Qual foi o percurso para mergulhar definitivamente no projeto? Imagino que haja uma preparação especial por se tratar de música espiritual…
São 40 anos de percurso pra fazer esse disco. Sim, me exigiu uma preparação, me exigiu uma presença com mais atenção, cuidado e respeito pra lidar com essa música – apesar de ser uma música que me forma estética, artística e culturalmente desde sempre, desde que eu comecei a me aproximar das artes. É daí que vem minha música, não só do terreiro e da religião, mas do terreiro como prática, o terreiro da rua. Pra mim, eles se comunicam e estão em lugares muito parecidos. Mas fazer um disco com esse nome, com esse foco e mote tão específicos, me exigiu sim um outro preparo. Eu sou da umbanda há cerca de quatro anos, sou ogã, curimbeira, toco dentro do ritual, tenho uma função como médium – de trabalho, de cuidado, de respeito com o que eu faço dentro do ritual, com o que eu faço com esse repertório e com a religião fora do ritual. São outras camadas de cuidado. No processo desse disco e desse show, eu tenho pedido constantemente, a cada passo, autorização, orientação e permissão. Não o faço levianamente, não o fiz de qualquer jeito. Fiz com muito amparo, cuidado, respeito e, ao mesmo tempo, com muita liberdade porque é um disco que é a partir de um universo religioso, fala de um universo religioso, mas é também um disco de música brasileira feito agora, em 2019, por três artistas que são ligados às religiões há muitos anos, mas que também são músicos profissionais, que têm outro olhar sobre esse repertório e sobre a música – com outras referências também. Não é um disco etnográfico, não é um registro do que acontece dentro do terreiro, é um disco que é feito na encruzilhada entre o que é do terreiro, o que é da rua, o que é do palco e o que é do estudo. Nós nos demos a liberdade de criar nessa encruzilhada sem negar nenhum dos caminhos, sem negar nenhuma das referências que a gente tem.

Foto: Bia Varella

Por que decidiu dividir os tambores com Abuhl Jr. e Maurício Badé?
Sempre foi com eles, sempre era pra ser com eles. São músicos que eu conheço há muito tempo. Conheci o ilu através do Maurício tocando, trabalho com Abuhl há muitos anos, ele toca na minha banda já tem tempo. Os dois têm uma relação profunda e estreitíssima com esse instrumento e com a religião, com essa estética e esse universo. São músicos que eu admiro imensamente, queria trabalhar com eles há muito tempo e esse disco, especificamente, era pra ter sido feito com eles.

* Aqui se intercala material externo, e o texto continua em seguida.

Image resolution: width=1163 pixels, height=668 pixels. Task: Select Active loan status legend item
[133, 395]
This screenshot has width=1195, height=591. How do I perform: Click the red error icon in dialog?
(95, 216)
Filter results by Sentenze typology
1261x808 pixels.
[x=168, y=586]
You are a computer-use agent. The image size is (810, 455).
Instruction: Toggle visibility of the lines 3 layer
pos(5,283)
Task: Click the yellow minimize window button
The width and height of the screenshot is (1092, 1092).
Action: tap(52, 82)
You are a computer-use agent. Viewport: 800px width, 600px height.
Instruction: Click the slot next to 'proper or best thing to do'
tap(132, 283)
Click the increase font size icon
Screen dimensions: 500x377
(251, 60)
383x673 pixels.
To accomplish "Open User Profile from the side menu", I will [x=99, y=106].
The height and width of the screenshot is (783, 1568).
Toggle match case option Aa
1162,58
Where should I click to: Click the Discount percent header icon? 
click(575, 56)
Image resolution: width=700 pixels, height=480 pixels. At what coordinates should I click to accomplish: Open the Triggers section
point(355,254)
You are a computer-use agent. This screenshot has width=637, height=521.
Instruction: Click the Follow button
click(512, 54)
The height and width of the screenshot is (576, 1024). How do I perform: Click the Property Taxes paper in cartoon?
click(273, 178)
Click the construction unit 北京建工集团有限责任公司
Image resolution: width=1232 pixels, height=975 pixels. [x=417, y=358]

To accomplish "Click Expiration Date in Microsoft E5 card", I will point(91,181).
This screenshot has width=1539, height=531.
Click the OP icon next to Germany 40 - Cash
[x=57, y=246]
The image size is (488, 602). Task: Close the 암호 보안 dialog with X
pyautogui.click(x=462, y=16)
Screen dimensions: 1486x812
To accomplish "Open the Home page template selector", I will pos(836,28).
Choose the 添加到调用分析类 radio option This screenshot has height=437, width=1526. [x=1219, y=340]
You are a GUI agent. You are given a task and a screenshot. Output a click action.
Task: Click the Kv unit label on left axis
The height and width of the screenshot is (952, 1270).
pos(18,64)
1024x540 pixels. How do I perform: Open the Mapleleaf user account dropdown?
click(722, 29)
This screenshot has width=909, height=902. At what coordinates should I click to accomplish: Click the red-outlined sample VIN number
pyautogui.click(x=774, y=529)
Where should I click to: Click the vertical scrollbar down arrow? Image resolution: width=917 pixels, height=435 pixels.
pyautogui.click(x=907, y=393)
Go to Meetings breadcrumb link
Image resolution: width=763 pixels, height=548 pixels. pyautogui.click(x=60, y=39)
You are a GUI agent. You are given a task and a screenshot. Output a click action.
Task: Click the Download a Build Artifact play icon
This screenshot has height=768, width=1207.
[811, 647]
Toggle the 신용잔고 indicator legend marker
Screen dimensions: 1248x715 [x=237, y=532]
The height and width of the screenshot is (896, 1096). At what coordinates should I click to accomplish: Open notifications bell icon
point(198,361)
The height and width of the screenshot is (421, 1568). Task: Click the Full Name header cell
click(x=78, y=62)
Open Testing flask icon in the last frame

Qual é o significado de ter participações de artistas tão experientes como Lia de Itamaracá, Mateus Aleluia, Sapopemba e Luiz Quiguiriçá?
A minha decisão foi de ter como convidados do disco apenas pessoas mais velhas. Eu não convidei nenhum dos meus contemporâneos como solista, pra dividir a voz. Esse disco também é sobre isso, é uma oferta a essas entidades, os guias, essas forças que protegem não a mim apenas, mas às nossas terras há muito tempo. É também uma homenagem e um agradecimento a quem veio antes de mim, antes de nós, e que nos permitem estar aqui hoje. É uma homenagem a esse tempo, aos que vieram antes. Eles vieram antes e me permitem estar aqui hoje. Me permitem exercer a minha fé e minha música como eu exerço hoje. A gente ainda lida muito mal com o tempo e é pouco respeitoso com quem veio antes. Eu tenho muito cuidado, atenção, respeito e gratidão com relação a isso.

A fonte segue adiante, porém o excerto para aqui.